Our dog, Scamp (a Border Collie-Besenji mix), recently escaped our fenced yard. After paying $170 to get him back from the Dog Warden, we fixed the fence and the following week he found a new way out - thankfully caught by a neighbor.
For Scamp, the fence or boundary is a good thing. It's a positive thing. It keeps him safe. He doesn't know any better than to perhaps walk across a busy road. He doesn't know all the pitfalls and potential hazards that exist in the world. So we have fences and leashes for his safety. We put limitations on his existence so that he is safe.
I can tell you for sure that Scamp doesn't enjoy his fence. He wants to get beyond it. His other limitations are frequently violated when no one else is around – like staying out of my room. But we know he goes in there when nobody is home.
We have boundaries for Scamp for the same reason we lock windows and doors in our houses. For the same reason we leave lights on so we come home to a well lit environment after being out at night.

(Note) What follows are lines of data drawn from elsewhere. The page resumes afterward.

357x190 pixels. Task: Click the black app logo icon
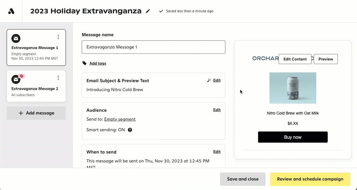[x=11, y=11]
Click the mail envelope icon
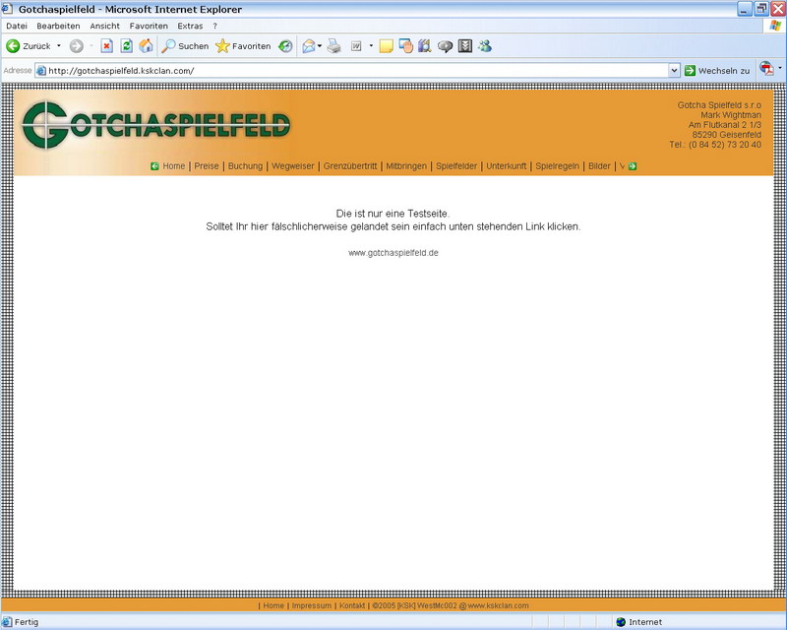 [x=308, y=46]
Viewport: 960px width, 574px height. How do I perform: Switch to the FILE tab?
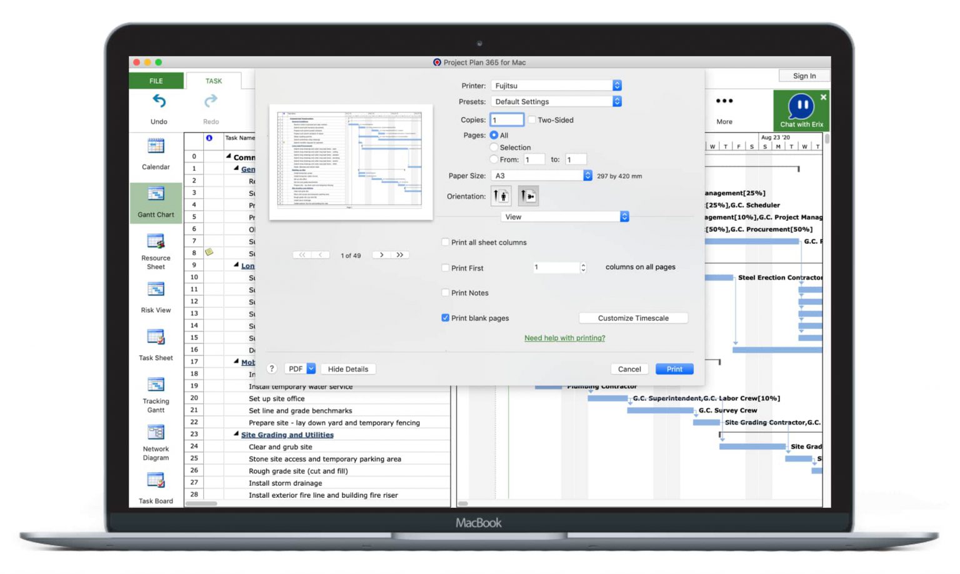pos(156,81)
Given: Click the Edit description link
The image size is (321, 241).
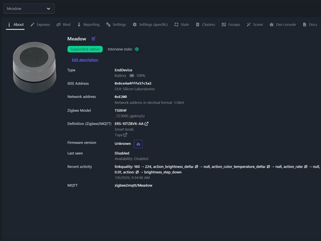Looking at the screenshot, I should point(85,60).
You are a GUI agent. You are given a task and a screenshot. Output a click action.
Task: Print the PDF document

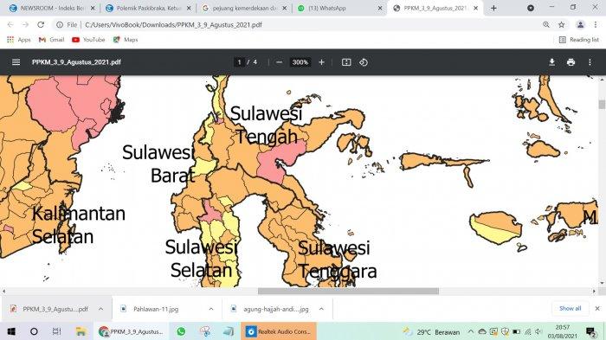571,62
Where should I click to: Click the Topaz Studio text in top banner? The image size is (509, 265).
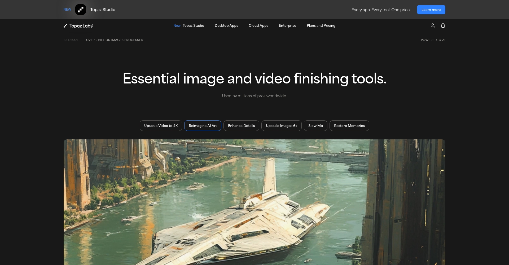(103, 10)
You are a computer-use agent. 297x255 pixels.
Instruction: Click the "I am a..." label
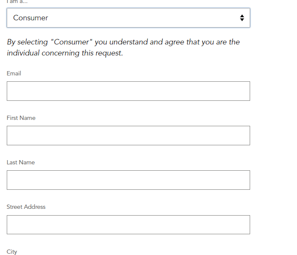(x=17, y=2)
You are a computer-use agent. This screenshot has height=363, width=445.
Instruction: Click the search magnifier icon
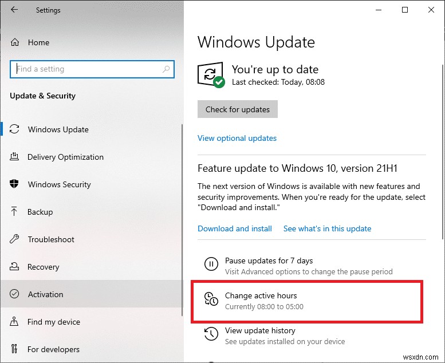tap(166, 69)
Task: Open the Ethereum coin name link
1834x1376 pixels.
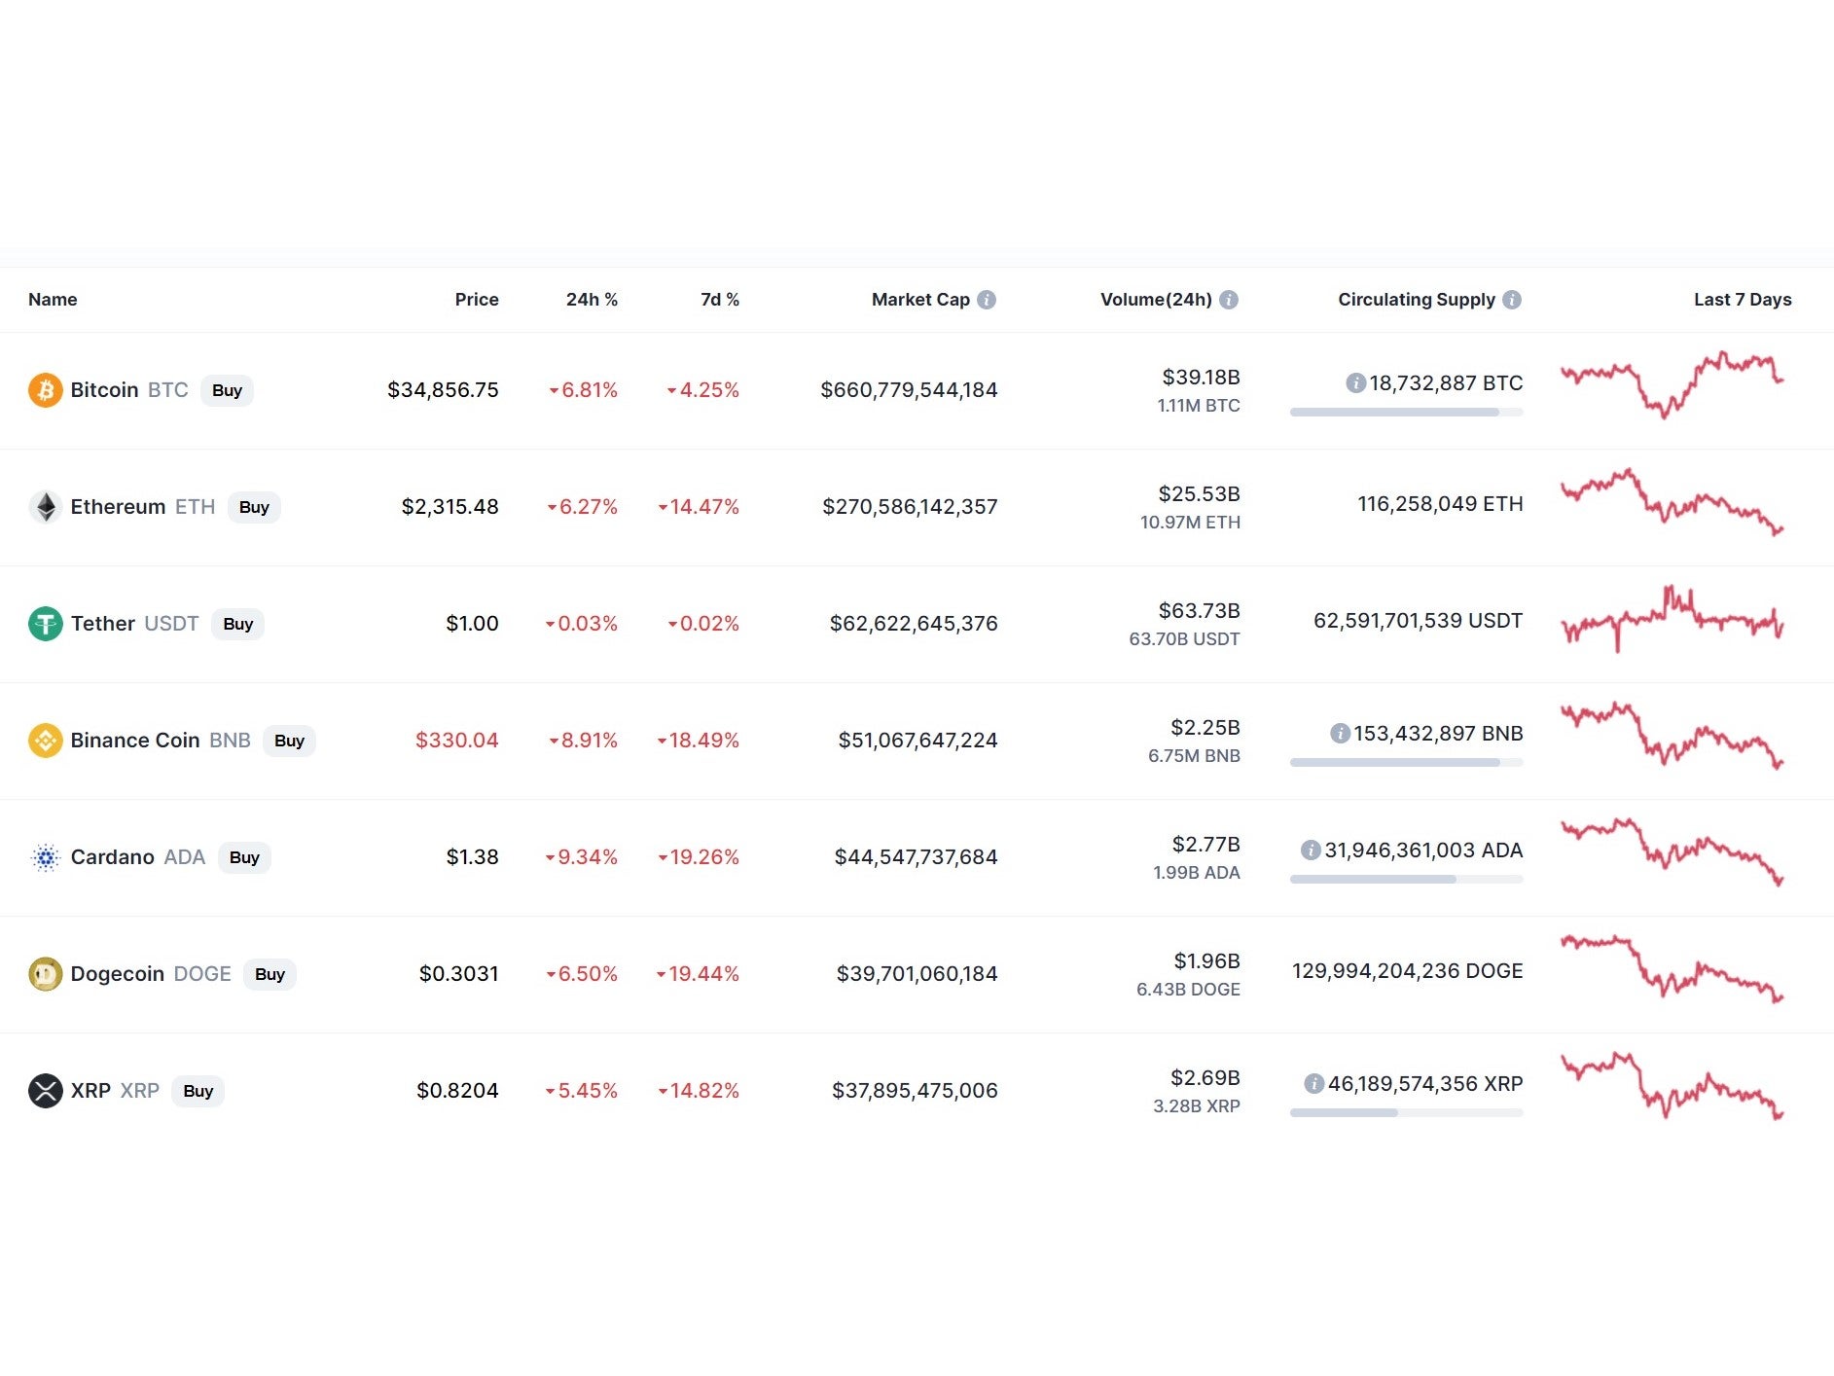Action: (x=118, y=507)
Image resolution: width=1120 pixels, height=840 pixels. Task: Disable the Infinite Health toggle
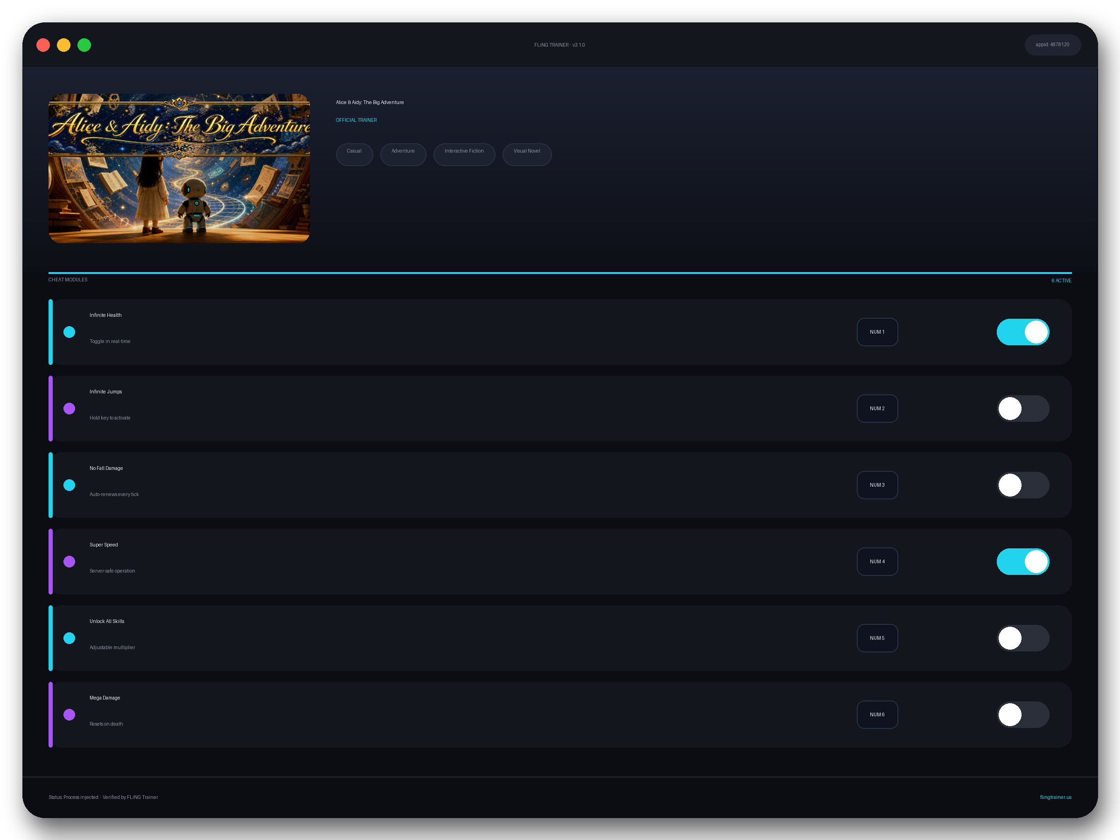tap(1023, 332)
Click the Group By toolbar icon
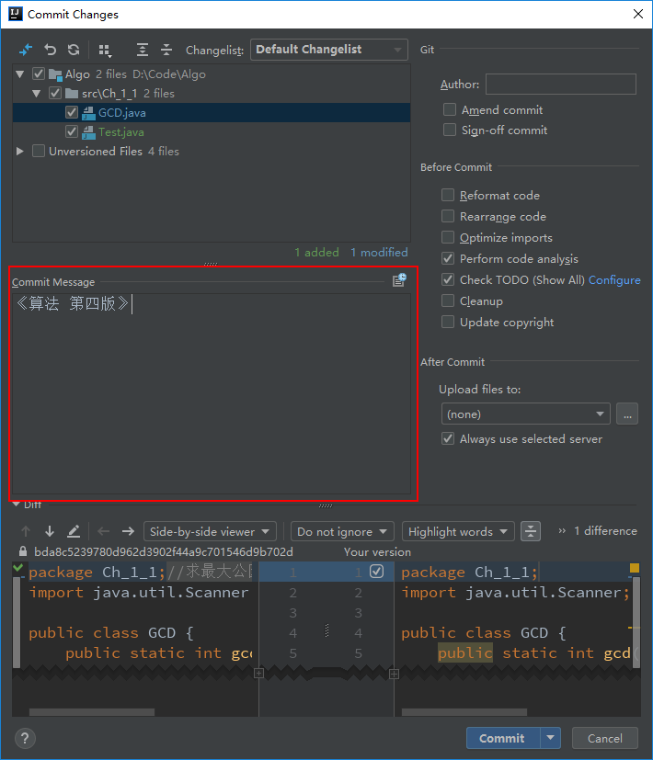Viewport: 653px width, 760px height. pos(105,50)
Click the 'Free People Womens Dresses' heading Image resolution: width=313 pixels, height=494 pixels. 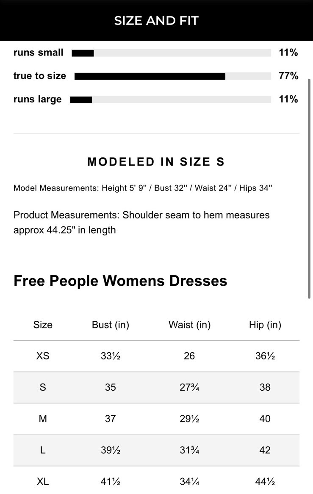click(120, 281)
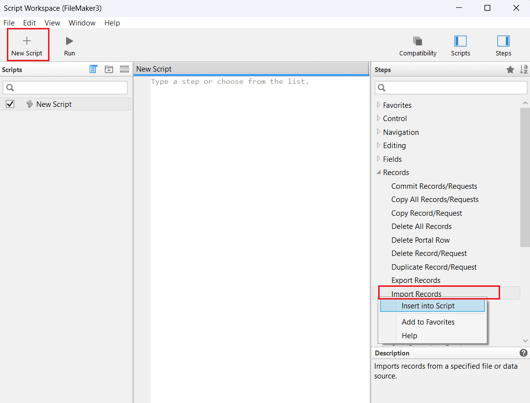Expand the Favorites category
Image resolution: width=530 pixels, height=403 pixels.
click(x=379, y=105)
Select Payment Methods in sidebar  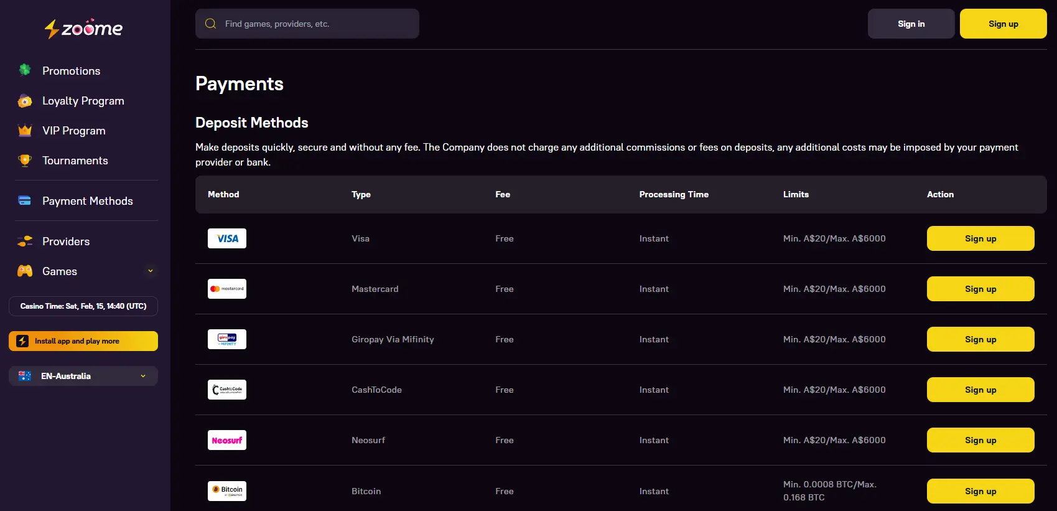click(x=87, y=201)
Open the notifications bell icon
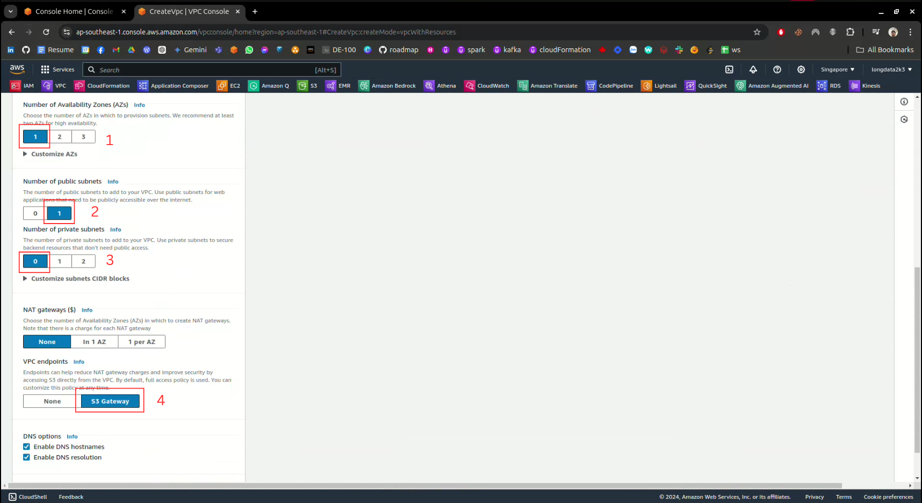This screenshot has width=922, height=503. click(753, 69)
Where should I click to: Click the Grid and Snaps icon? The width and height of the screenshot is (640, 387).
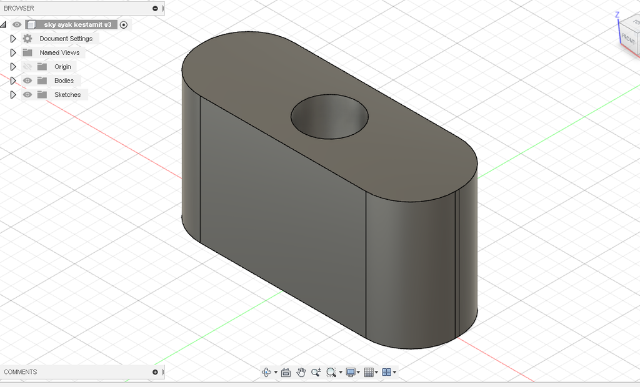369,372
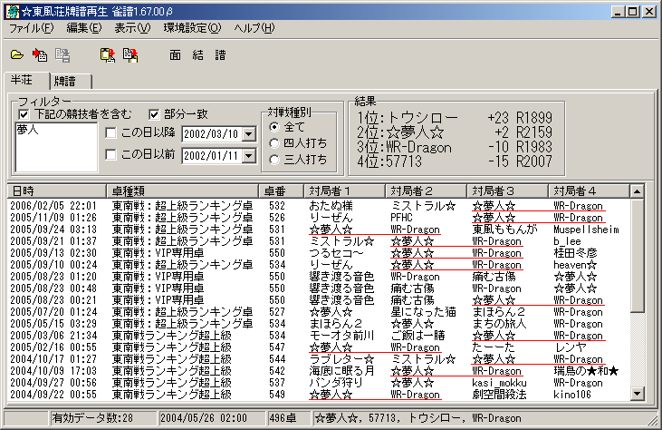This screenshot has width=662, height=430.
Task: Click the 結 toolbar button
Action: (198, 54)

God has some boundaries and I can tell you for sure that we don't always enjoy them – we sometimes don't understand them – we often seek to see how close we can come to the edge without an explicit violation. But God has boundaries for us for one reason – perhaps two – to keep us safe. And because he loves us. We don't see all the pitfalls and hazards that exist in our world. But God does. So He provides boundaries, limitations, fences for us so we know where the out of bounds is.
Sex is something that has boundaries in God's economy. Violating those boundaries is costly. We may not understand all of God's boundaries - we may not like all of them - we may not agree with all of them. We are free to choose. I choose to start with God's character and heart and then look at his boundaries.
Two things I know to be true: God is good and God is for me. If I believe that, then when I don't understand, like or agree with His boundaries, I go back to what I know about God.
When we push God's boundaries aside or step over them in disregard, when we make unhealthy choices, sex can wipe out our relationships. Here are some ways that might happen:
When sex in marriage becomes a reward or punishment instead of an expression of passion. When secrets are kept.
When avoidance strategies are employed so that a difficult but necessary conversation can't occur. Or simply not being honest with one another.
A husband confesses the difficulties of his marriage to a female co-worker; or a wife to a male co-worker.
Dating relationships wipe out when we settle for emotions and disregard character and the heart.
Let me suggest three ways to stay within the boundaries God has set:
1. Make Relationship with God a Priority
Here's the thing I know - intimacy with God will protect you from illegitimate intimacies in your life. Jesus IN you makes the difference not more muscles, not different clothes, not the color of your hair.
Make Jesus the priority in your life and you are less likely to experience a wipe out in your relationships.
2. Establish Boundaries
I know that money, sex and power will destroy a ministry and/or person faster than anything else. So I have boundaries for those. I don't touch money. I never meet with a female by myself in private. I invite guests to speak and invite people smarter than me onto leadership teams to keep power at bay.
We slip when we compromise our boundaries. The girl who decides that she'll ignore the fact that a boy doesn't share her faith values and instead focuses on his looks. Watch out! The husband who shares the struggles in his marriage with a female colleague crosses a dangerous boundary.
3. Evaluate your inner life
Use God's Word to evaluate your life. Use Galatians 5:22-23. Do these Fruit of the Spirit display themselves in your life?
Evaluate your inner life first before you evaluate the outer life of the other. If your relationships are what you want them to be, look inside first, asking God to grow these fruit in your life. And make a choice to stay away from the other list.